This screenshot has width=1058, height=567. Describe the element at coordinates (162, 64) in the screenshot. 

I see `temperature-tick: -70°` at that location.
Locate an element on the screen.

---

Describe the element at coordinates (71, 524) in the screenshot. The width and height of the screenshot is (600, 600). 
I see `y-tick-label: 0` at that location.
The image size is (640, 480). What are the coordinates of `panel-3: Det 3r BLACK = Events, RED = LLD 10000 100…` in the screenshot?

• TASK PROMPT
Can you recast the records as a Markdown table with columns Row and Content, starting with the line that contains "This screenshot has" and going on through the line that contains "Locate an element on the screen."? Number each line and leave out blank lines.

• TASK ANSWER
| Row | Content |
|---|---|
| 1 | This screenshot has width=1058, height=567. Describe the element at coordinates (162, 64) in the screenshot.  |
| 2 | I see `temperature-tick: -70°` at that location. |
| 3 | Locate an element on the screen. |